Global minima is the smallest value of a function over the enrtire domain.

So this means that K-means will land you in a valley, but not necessarily in the lowest/deepest valley because the function is not CONVEX.

Implementing K-means in R

K-means can work in any dimension but for purposes of demonstration I will use it in 2-D. I am going to generate some fake data and try to cluster it.

#setting seed
set.seed(101)
x=matrix(rnorm(100^2),100,2) # a 100 x 2 dim matrix
xmean = matrix(rnorm(8,sd=4),4,2) # a 4 x 2 dim matrix, as we want 4 clusters

which=sample(1:4,100,replace=T) #random sample 
x=x+xmean[which,]

#plotting the data
plot(x,col=which,pch=19)

Now the plot above shows 4 clusters. We know the clusters but now let’s feed the data to k-means and check out its performance and how it clusters the data.

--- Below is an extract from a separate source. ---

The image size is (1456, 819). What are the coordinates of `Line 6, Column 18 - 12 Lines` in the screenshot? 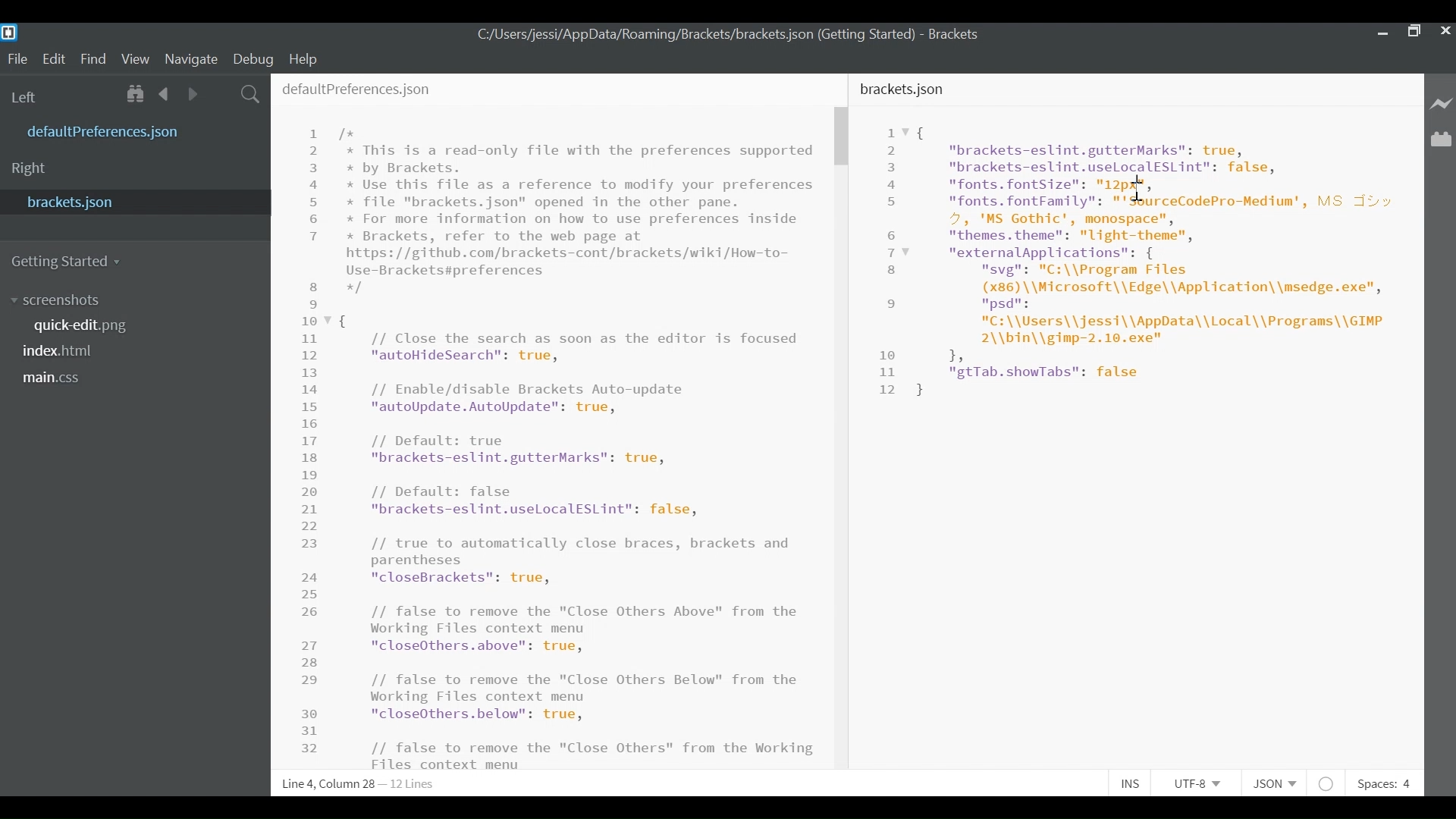 It's located at (361, 784).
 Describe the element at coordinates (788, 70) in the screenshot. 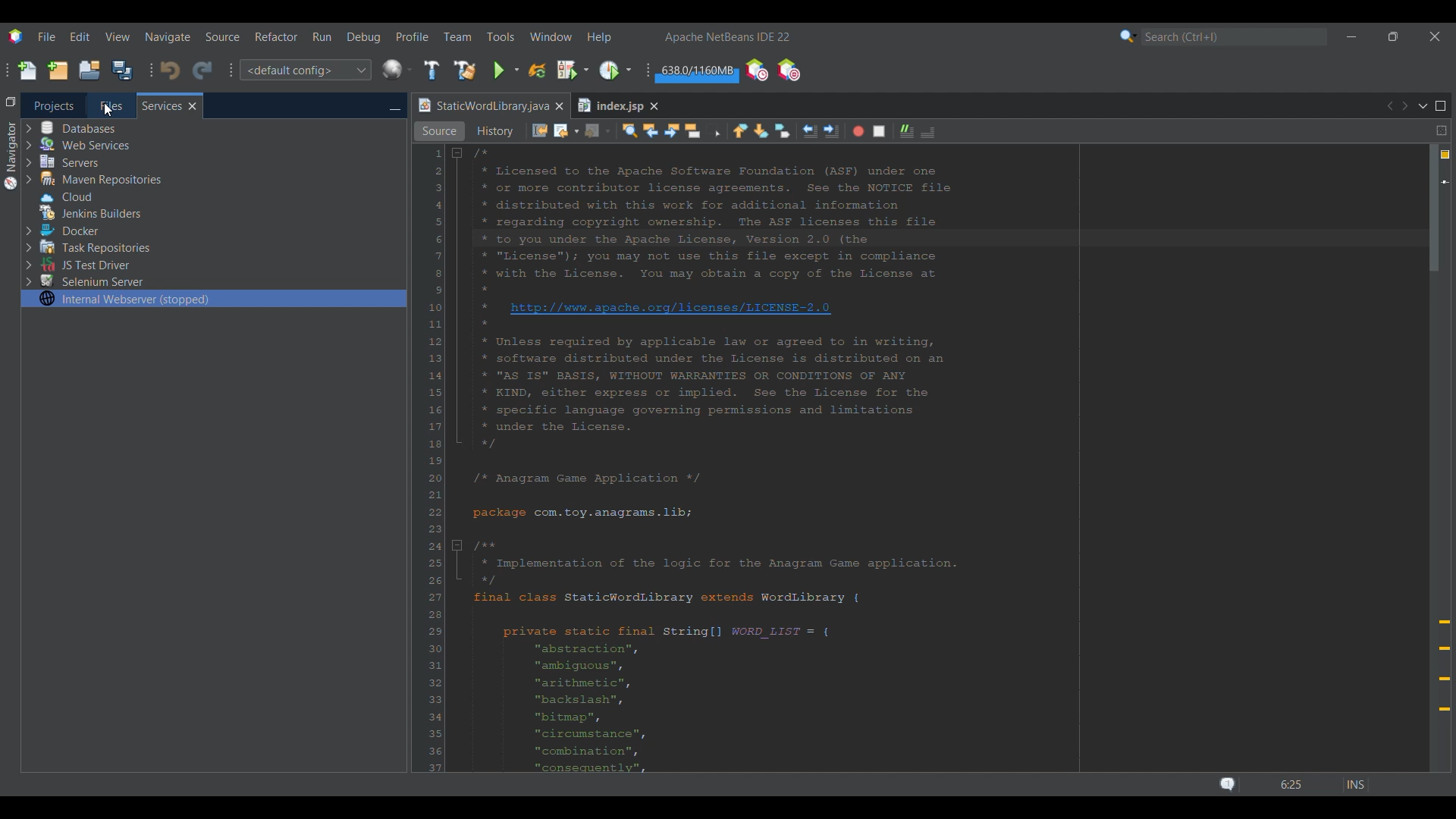

I see `Pause I/O checks` at that location.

km.out<-kmeans(x,4,nstart=15)
km.out

## K-means clustering with 4 clusters of sizes 20, 20, 32, 28
## 
## Cluster means:
##        [,1]      [,2]
## 1  2.867030  1.432841
## 2  2.785733 -1.695050
## 3 -6.216403  2.257261
## 4 -3.400747  4.507759
## 
## Clustering vector:
##   [1] 3 2 4 3 1 3 1 4 2 1 2 4 1 1 3 3 3 3 4 2 3 2 2 2 3 2 2 3 3 4 2 2 3 2 4
##  [36] 3 3 3 4 3 2 1 1 4 2 4 3 1 1 4 4 1 3 4 4 2 3 4 1 2 1 4 3 4 1 1 3 4 1 3
##  [71] 3 3 3 3 4 3 3 1 4 3 4 2 3 4 4 4 4 2 2 1 1 4 3 3 1 4 1 4 2 4
## 
## Within cluster sum of squares by cluster:
## [1] 27.86071 31.82209 46.20229 56.64773
##  (between_SS / total_SS =  92.5 %)
## 
## Available components:
## 
## [1] "cluster"      "centers"      "totss"        "withinss"    
## [5] "tot.withinss" "betweenss"    "size"         "iter"        
## [9] "ifault"

Let’s plot the clusters made by K-means algorithm.

plot(x,col=km.out$cluster,cex=2,pch=1,lwd=2)
points(x,col=which,pch=19)
points(x,col=c(4,3,2,1)[which],pch=19)

Now the inner circles represent the actual cluster assignments , whereas the outer circles represent the cluster assignments by K-means algorithm. So we can easily notice the mismatches.

Conclusion

So this was a small article and tutorial on how to implement K-means clustering in R. K-means clustering is a nice method to cluster numeric data. The only drawback is we need some domain knowledge to tell the algorithm about the number fo clusters we want a-priori. Secondly, K-means is suited only for data which is normally distributed or either standardized. So scaling of variables actually matter a lot in K-means clustering.